No. Everybody has got some type. Ideally, you want a routine to make you more consistent. You don't want OCD. I don't know, I am not a doctor, there is a bit of a grey area. I'd like a routine to keep your mind consistent. OCD is when you think, if I don't do this, something's gonna happen.
"I didn't do the OCD just when I hadn't scored runs. I also did it when I scored lots of runs and was feeling overconfident"
© PA Photos/Getty Images
"I didn't do the OCD just when I hadn't scored runs. I also did it when I scored lots of runs and was feeling overconfident" © PA Photos/Getty Images
Do you feel that as a coach, you can help players out with these things?

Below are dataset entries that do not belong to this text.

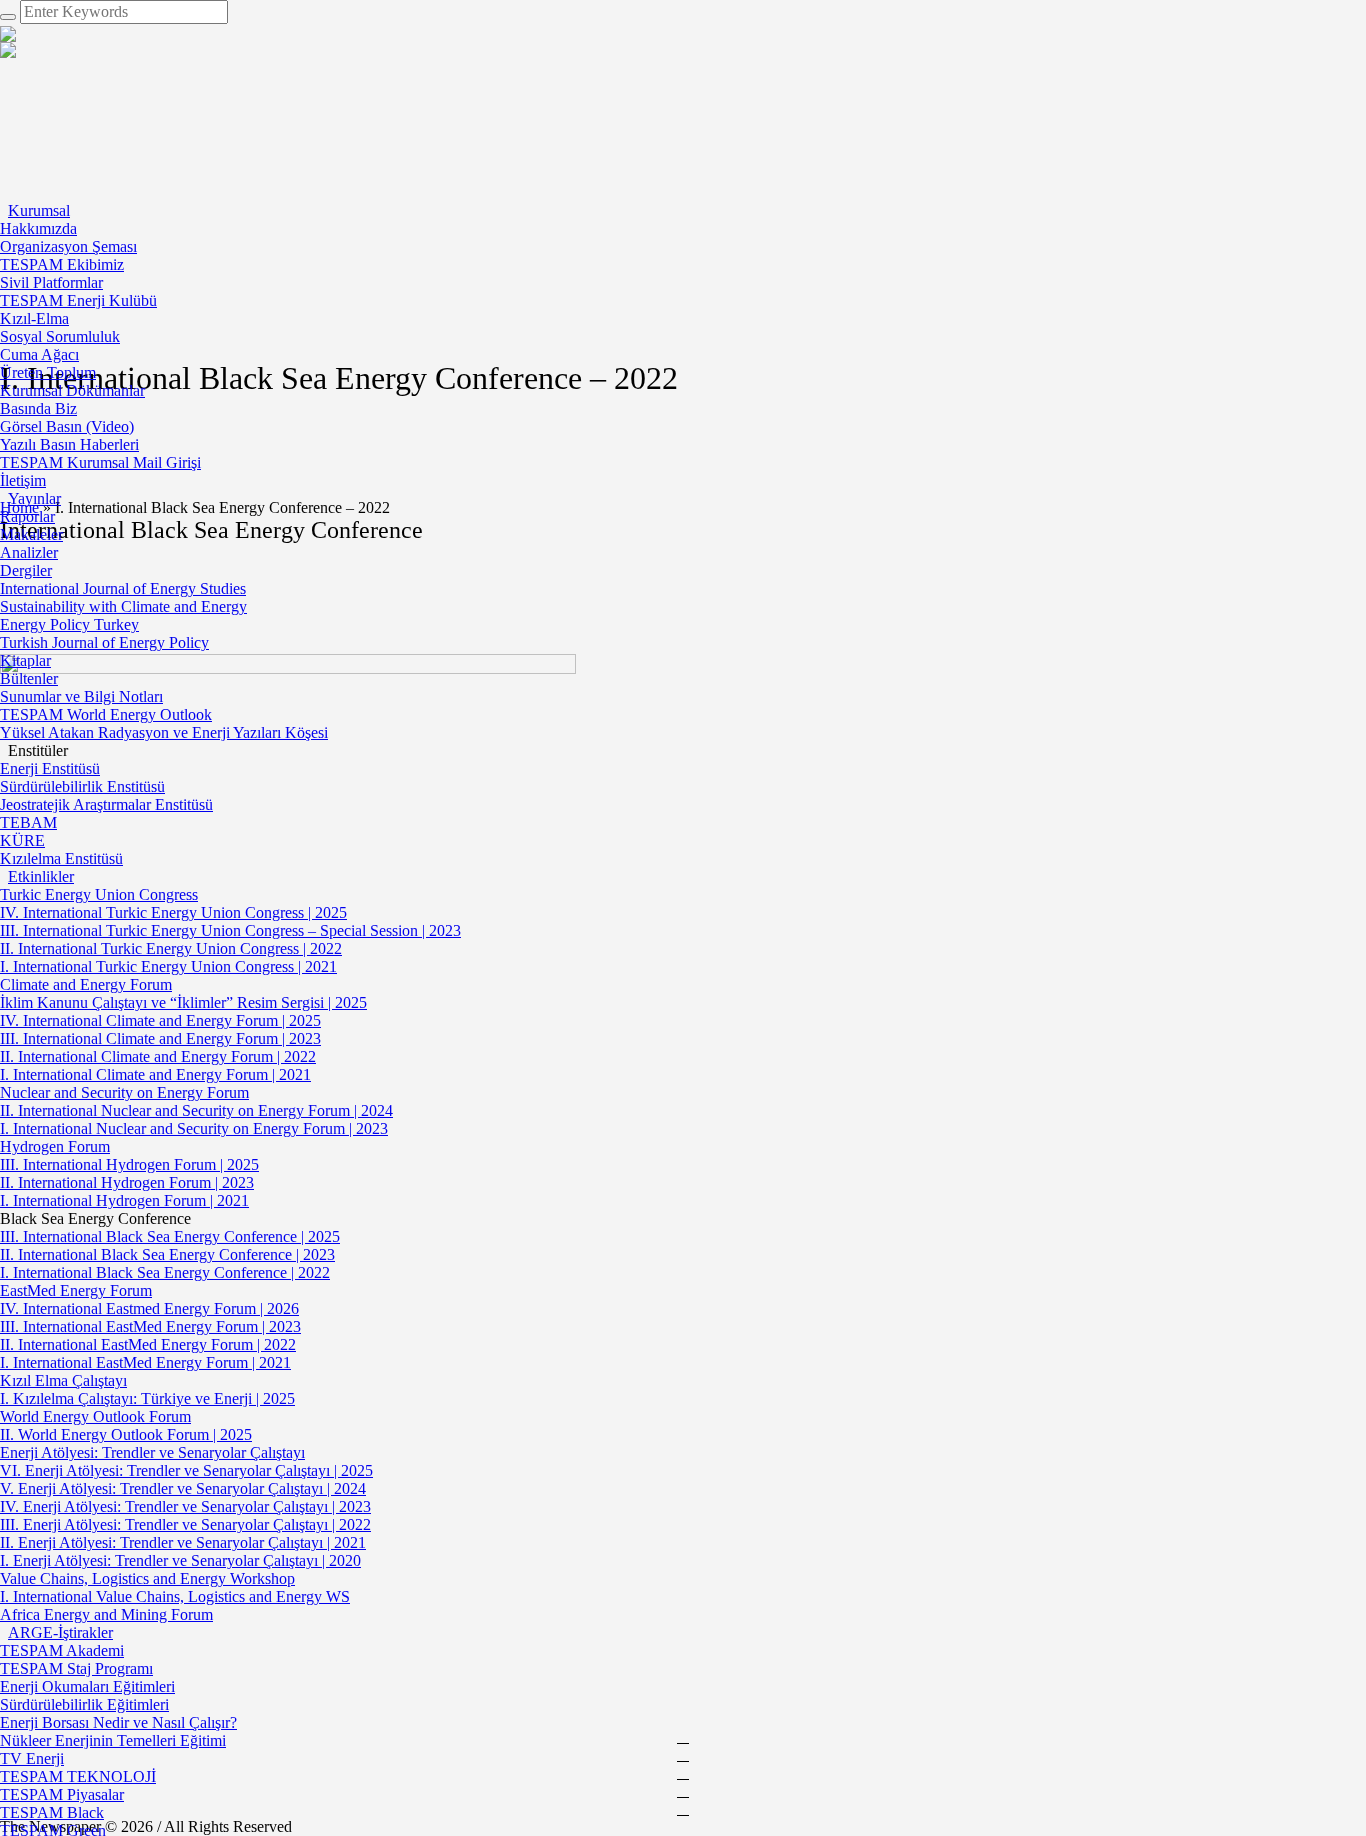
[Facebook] (683, 1736)
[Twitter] (683, 1790)
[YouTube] (683, 1808)
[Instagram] (683, 1772)
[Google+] (683, 1754)
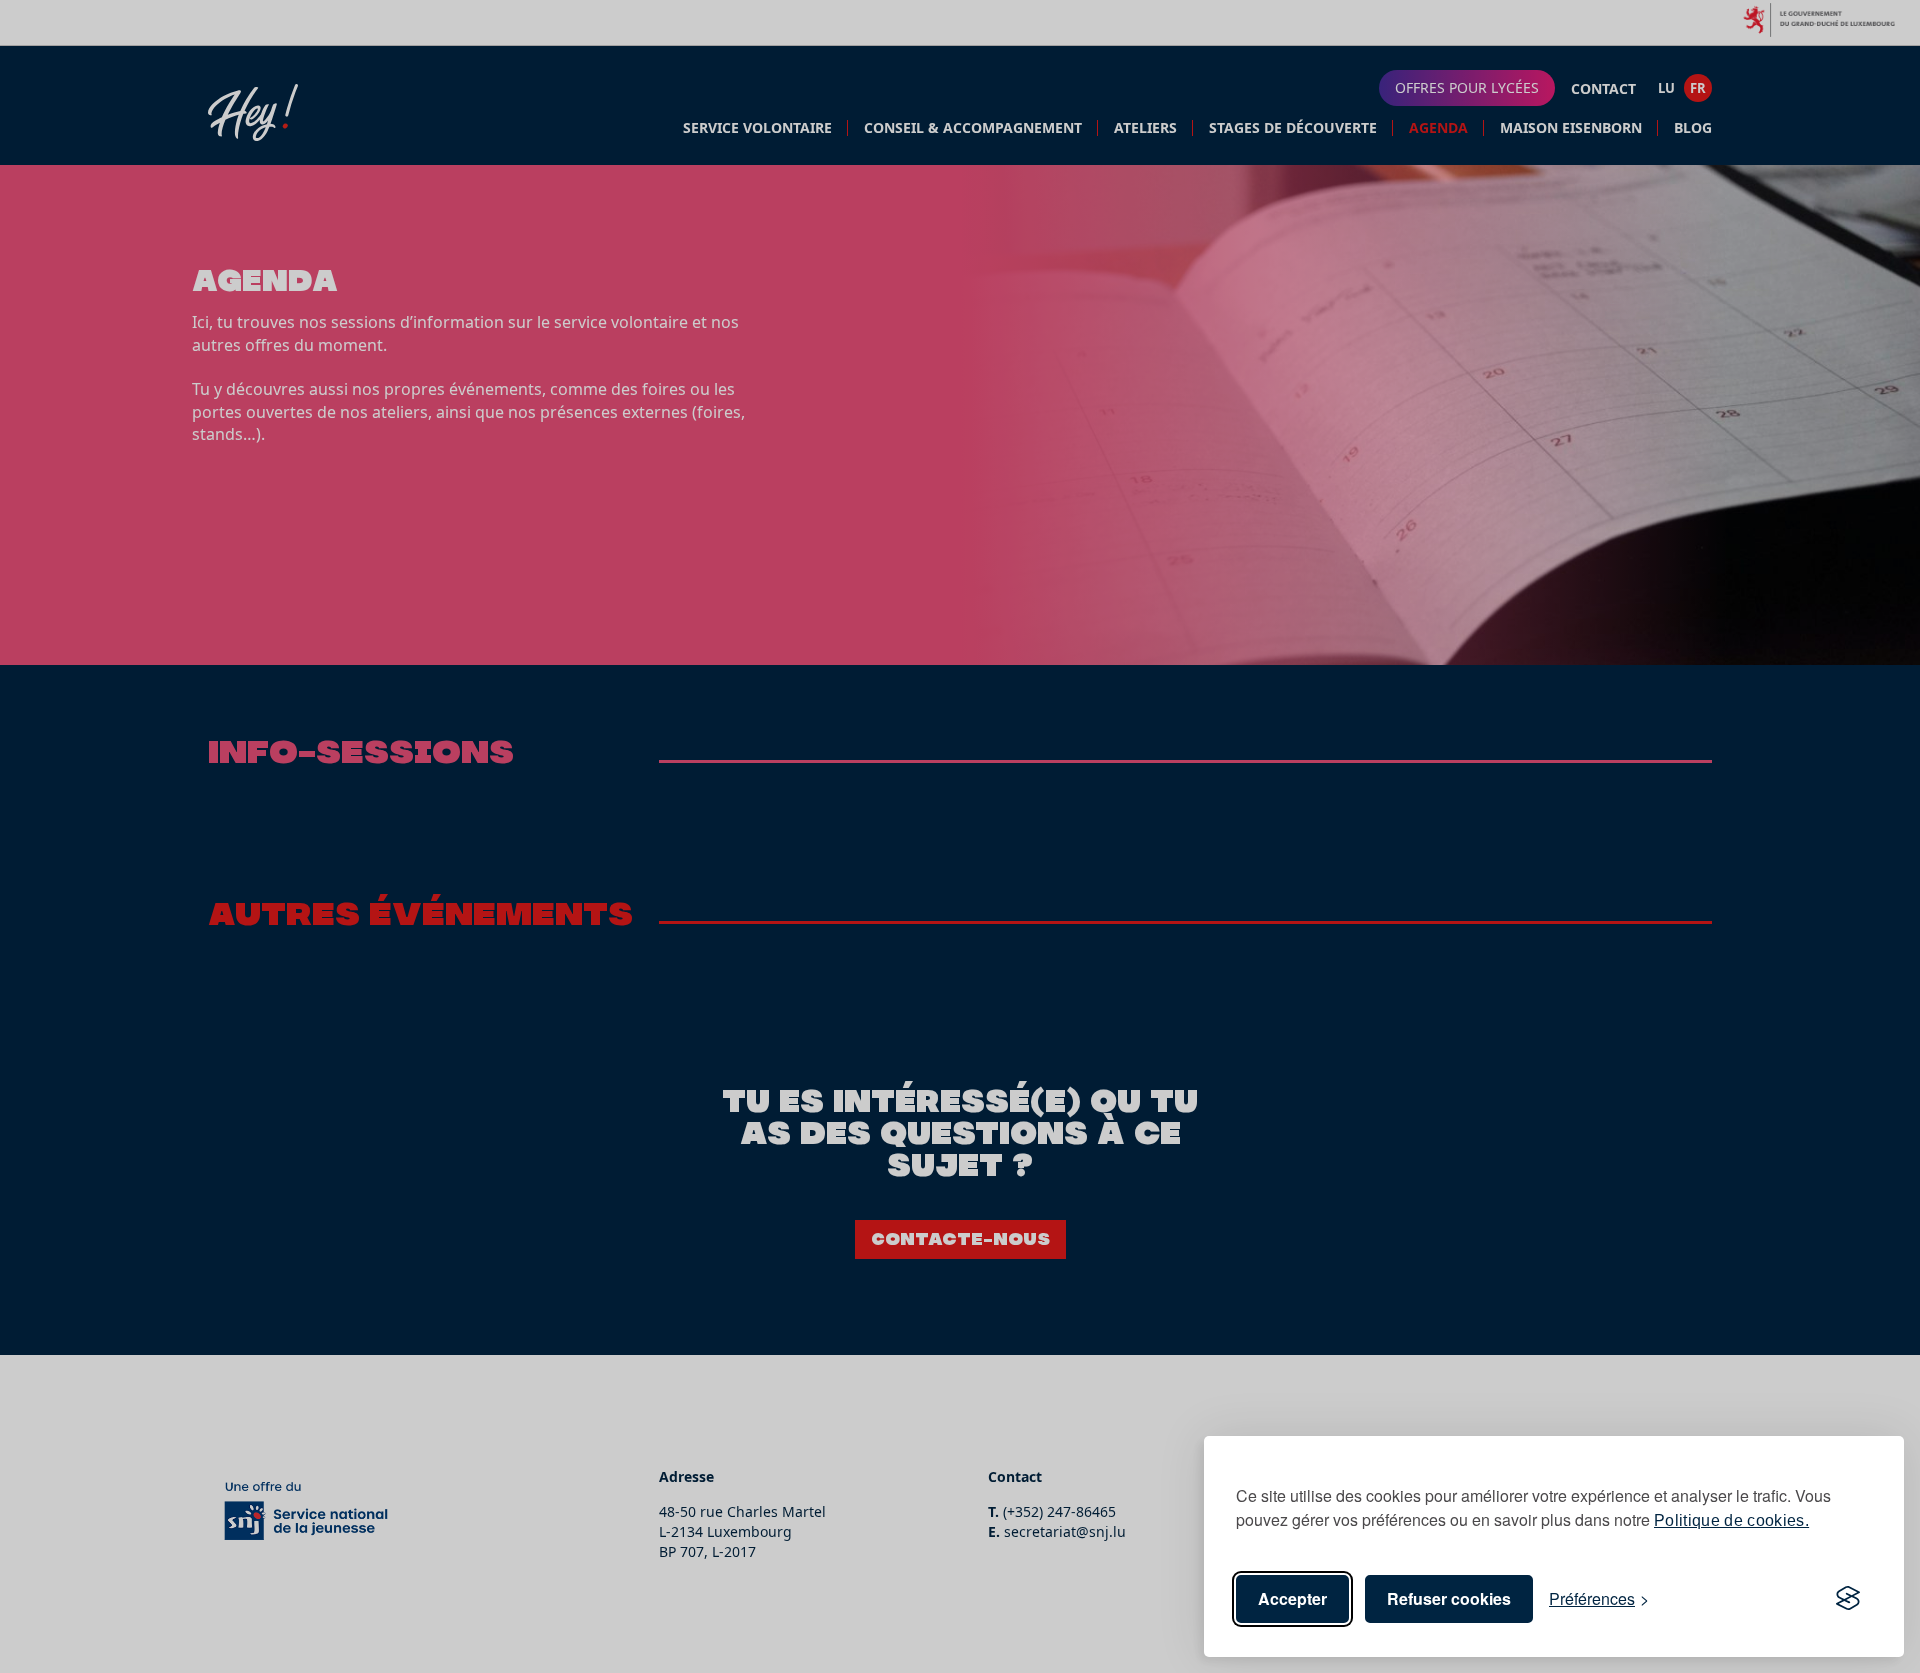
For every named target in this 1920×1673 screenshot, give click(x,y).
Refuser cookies (1449, 1598)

I'd obviously chat to the person to try to - not get rid of it, curtail it a little bit. You can't just get rid of them. I want you to keep your routines but I don't want you to become OCD. Where's the grey area? As long as it is not impacting someone else's game, and it is not distracting your team-mates, which you never really know. If someone ever came to me and told me, listen, you are distracting me, I would have probably curtailed it. That never happened.
The biggest thing for me is, you have to trust your game plan. Coming from me, it sounds a little wishy-washy, but if you trust your game plan…
I didn't do the OCD just when I hadn't scored runs, I also did it when I scored lots of runs and was feeling overconfident. You don't want to give that form away. I want another hundred. Another hundred. Another hundred. And then you put more pressure on yourself.
I learnt far too late in my career to trust your game plan. That's what I try to impart to the guys I coach, because I want them to learn from my mistakes. Know what you can and can't do in terms of shots. For that you need to practise everything to see what you can and can't do. But then get a game plan for a certain bowler - the guy spinning the ball in, the guy spinning the ball away. The best players in the world - their coaches know what they are going to do.
Whether you are overconfident or underconfident or if it is a semi-final or a final or a club game or a mess-around game, basically trust your game plan - that if a ball lands in that area, you play the same shot whether it is a block or a slog or a drive or whatever; whether it's a Monday or a Sunday; whether you are fighting with your girlfriend or not. When there is pressure, when there is all these other things, you trust your plans.